It is a well-known fact that running shoes cannot substitute as walking shoes, and vice versa. The differences between running shoes and walking shoes are more than just appearance, and in fact there is a lot of technology that goes into running shoes that simply is not applied to the average walking shoe. Additionally, the very technology that makes running shoes perfect for running actually makes these shoes impractical for walking, and in some cases may actually hamper the healthy foot motion associated with walking altogether.
Running Shoes Have Thicker Soles
Examine the soles of running shoes and walking shoes. Notice that running shoes have a thicker outer sole to provide cushioning for the more forceful impact the foot will have on the terrain. Walking shoes, on the other hand, have a slightly thinner sole, oftentimes with deeper ridges to provide the traction needed for more leisurely movement over uneven terrains. A good example are the soles of the New Balance men's MR 858 running shoes, and the Merrell men's Chameleon Iso walking shoes.
Walking Shoes Are More Flexible
Consider that the impact of the foot onto the ground requires not only cushioning but also support from accidental slippage. To this end, running shoes are stiffer than walking shoes.

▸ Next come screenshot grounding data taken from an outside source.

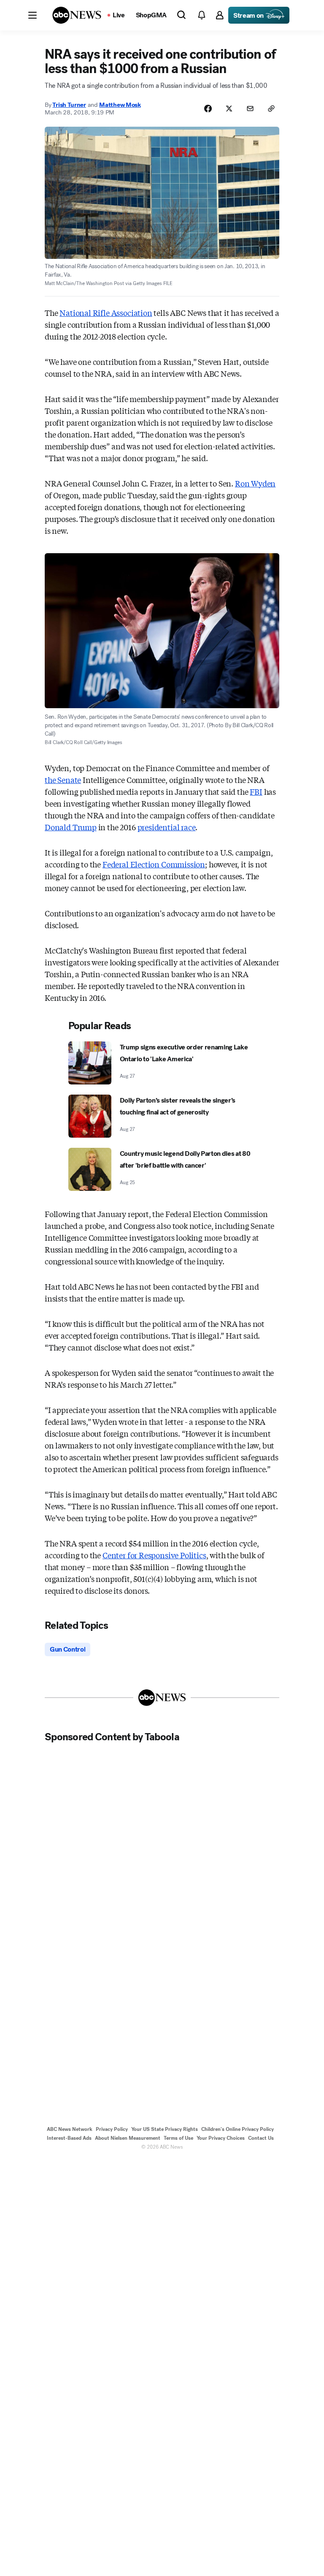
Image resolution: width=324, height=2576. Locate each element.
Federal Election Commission (154, 864)
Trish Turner (69, 105)
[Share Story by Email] (250, 109)
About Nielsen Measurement (127, 2138)
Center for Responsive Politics (154, 1554)
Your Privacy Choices (221, 2138)
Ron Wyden (255, 483)
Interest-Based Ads (69, 2138)
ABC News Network (69, 2129)
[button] (32, 15)
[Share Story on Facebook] (208, 109)
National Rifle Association (105, 312)
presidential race (167, 826)
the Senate (63, 779)
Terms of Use (178, 2138)
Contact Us (261, 2138)
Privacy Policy (112, 2129)
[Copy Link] (271, 109)
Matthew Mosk (119, 105)
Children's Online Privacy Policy (237, 2129)
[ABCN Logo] (76, 15)
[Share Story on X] (229, 109)
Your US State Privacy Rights (164, 2129)
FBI (256, 791)
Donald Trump (71, 826)
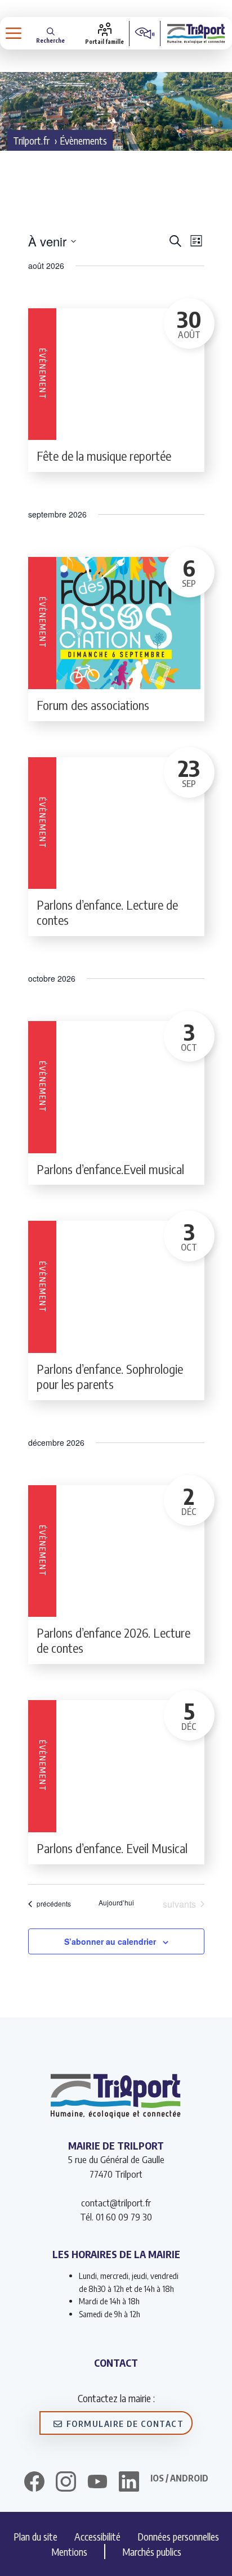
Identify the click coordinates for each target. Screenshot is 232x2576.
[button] (50, 33)
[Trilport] (196, 33)
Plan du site (35, 2536)
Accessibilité (97, 2536)
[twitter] (97, 2481)
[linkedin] (129, 2483)
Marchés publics (151, 2551)
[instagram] (66, 2483)
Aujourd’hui (116, 1902)
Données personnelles (178, 2536)
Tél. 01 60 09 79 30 (116, 2216)
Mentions (69, 2551)
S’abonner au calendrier (110, 1941)
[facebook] (34, 2483)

The latter must support the healthy walking motion that begins with a heel set-down, and then continues with a roll and a slight toe push. Examine the Nike men's Air Zoom Vomero +3 running shoe; it features a molded heel area and a stretch panel for utmost support. By comparison, the North Face men's Turner shoes provide an ergonomically designed foot bed, but the upper portion of the shoe is made from leather instead of a tight stretch panel that offers a lot of stiffness.
Running Shoes Are More High Tech
Realize that running is considered a serious sport, while walking is found to be more of a hobby. This has led to the development of technological masterpieces in the form of running shoes. For example, the North Face men's Arnuva 100 TR GTX trail running shoe is made for long-distance, all-terrain runners; it uses polymers for cushioning on these sometimes hazardous trails. Discuss your foot physique with a professional fitter who can tell if your foot is neutral, pronated or supinated, which also influences your choice of running shoe. Purchasing a Timberland men's Barentsburg Chukka shoe---it retails for $90---will not involve these discussions; instead, you may supplement the EVA insole with an additional supportive insole that is sold separately.